Saturday, March 7, 2026

The life and times of Bomba the Jungle Boy...

 When actor Johnny Weissmuller, the first sound-movie Tarzan, got too old and corpulent to continue playing the loincloth-wearing Lord of the Jungle, the studio cast the boy who played his son “Boy” (the boy’s name was Boy) in the lead role in a new jungle-based film franchise called “Bomba the Jungle Boy.”


That was where the Boys were.

 

Boy was portrayed by young actor Johnny Sheffield, who grew up in the film jungle with Tarzan and wife Jane, and who added the chimp Cheeta to the family for chump change. But by the late 1940s-early ‘50s Boy was a strapping youth who could handle jungle evil doers and swing from trees, swim with crocodiles and befriend elephants and chimpanzees, just like Tarzan had done. Welcome to the world of Bomba, his new name.

 

I guess there were half a dozen or so Bomba the Jungle Boy movies, and I was watching one of them on a hospital maternity ward TV when my daughter was born. This was in the ‘70s just before the era when prospective fathers were allowed in the delivery room to accompany their wives as they laboriously produced their child. 

 

So, after spending several hours before the big birthing moment with my wife as she endured the pains of impending delivery known as “labor,” when the water had broken and the child was about to come, the hospital staff wheeled her into the delivery room and shunted me off to wait in the TV room with a couple of other expectant fathers and Bomba the Jungle Boy on the TV screen.

 

This is a pretty nervous time for the expectant father but a lot easier than the role of the expectant mother. So, I leaned back in a TV room chair and watched the redoubtable Bomba do his stuff to fight jungle evils in darkest Africa or maybe on a Hollywood studio back lot — most likely the latter.

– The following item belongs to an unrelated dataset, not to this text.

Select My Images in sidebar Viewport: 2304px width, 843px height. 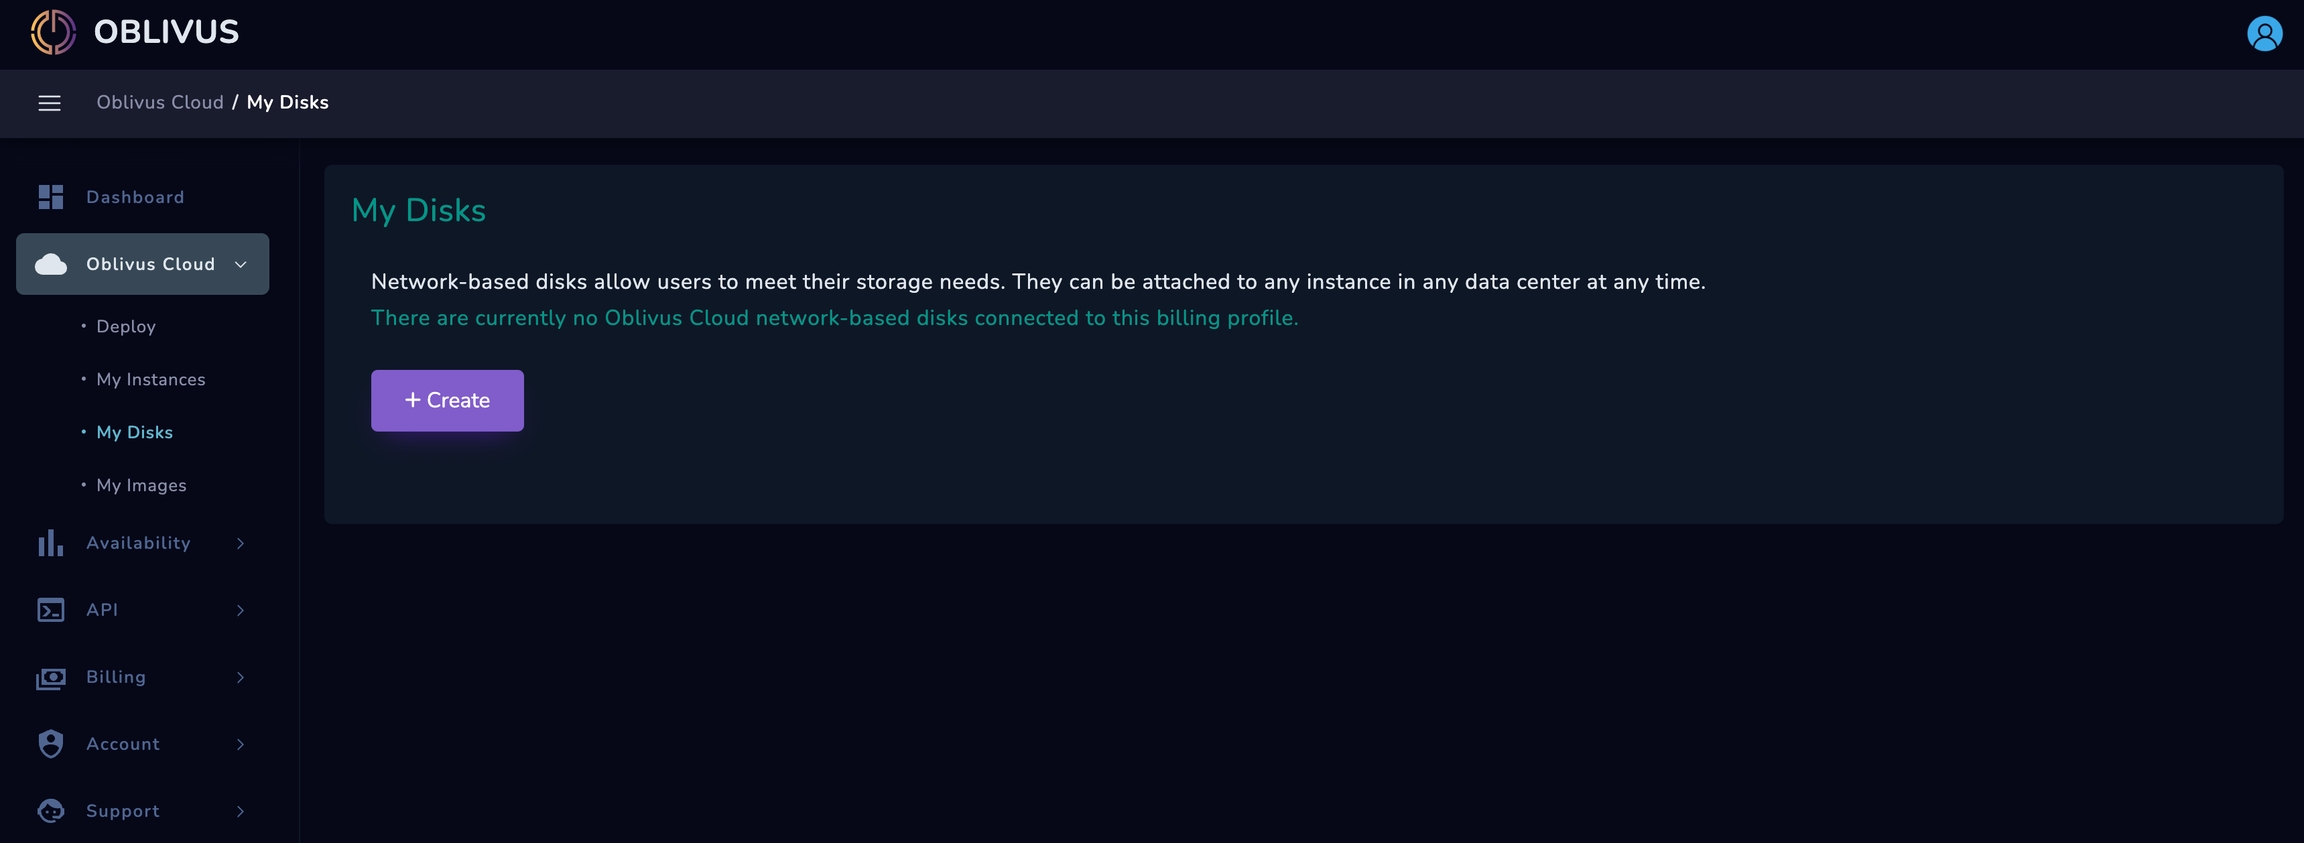click(x=141, y=485)
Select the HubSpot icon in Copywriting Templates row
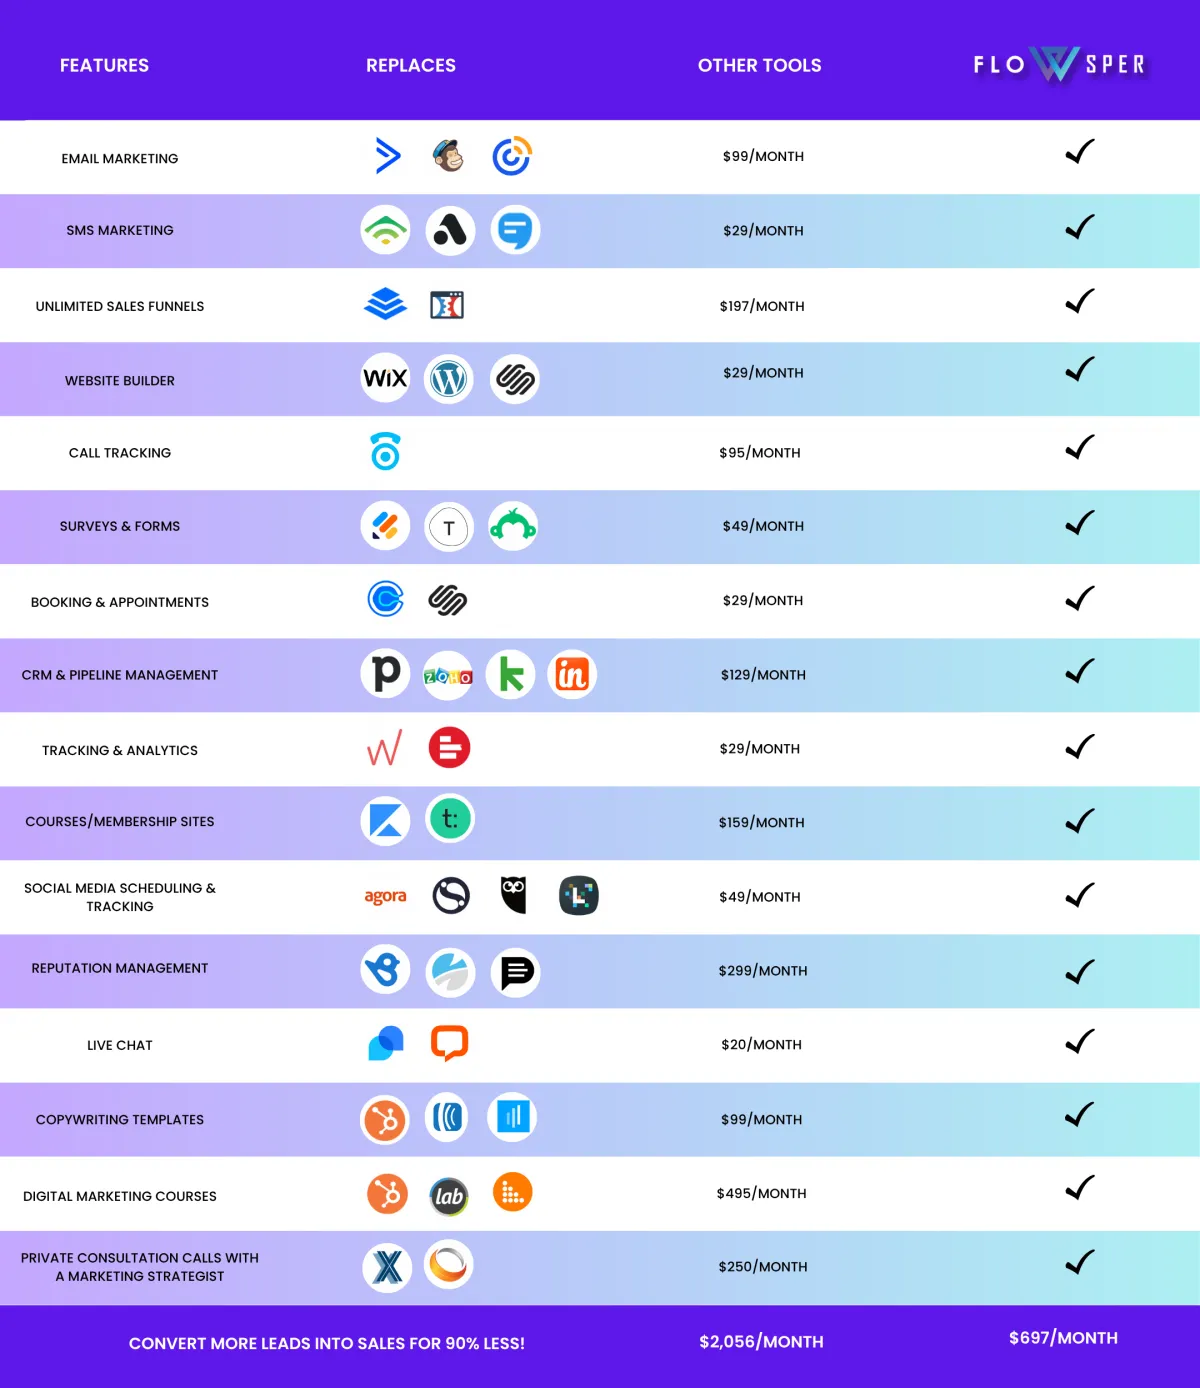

Then suddenly there was an interruption. “You are the father of a baby girl,” a smiling nurse said as she beckoned me into a nearby room where the new mother and our newborn daughter, wrapped in swaddling cloths, were waiting. I won’t go into describing that wonderful, touching moment. So many have been through it. It’s true love at first sight.

 

But what about Bomba the Jungle Boy? Not that I cared, but the baby’s arrival interrupted my watching it in the fathers’ TV room and despite the passage of time (try five decades) I never forgot what I was doing when I found out I was a father.

 

Segue now to the present, to the middle of a recent night. Sleepless around 4 a.m. (it happens), I rolled out of bed and made my way to the living room television, tuned it into Turner Classic Movies and there, at long last, was Bomba the Jungle Boy, the first time I’d seen him since the birth of our daughter.

 

I can’t be sure it was the same movie (there were several Bomba movies), but it brought back the memory of that day so long ago. Over the years I have often told this story — that I remember watching a Bomba the Jungle Boy movie when I first became a father. It impressed no one.

 

But I find it fun to revive Bomba this way.  We’re a couple of generations beyond Bomba and Tarzan and that whole era when Hollywood shoveled superficial nonsense adventure into the theaters of pre-TV America, films to be picked up decades later and shown on TV in the middle of the night.

 

I’m not sure my daughter, the girl born to us that day, is aware of this tale. She’ll be able to read it now. She got a brother almost three years later (they still weren’t inviting fathers into the delivery room) so I repaired to the maternity ward TV room again. His arrival was less dramatic— no Bomba the Jungle Boy, no lions or tigers or bears. (What? There are no bears in Africa? Oh my.)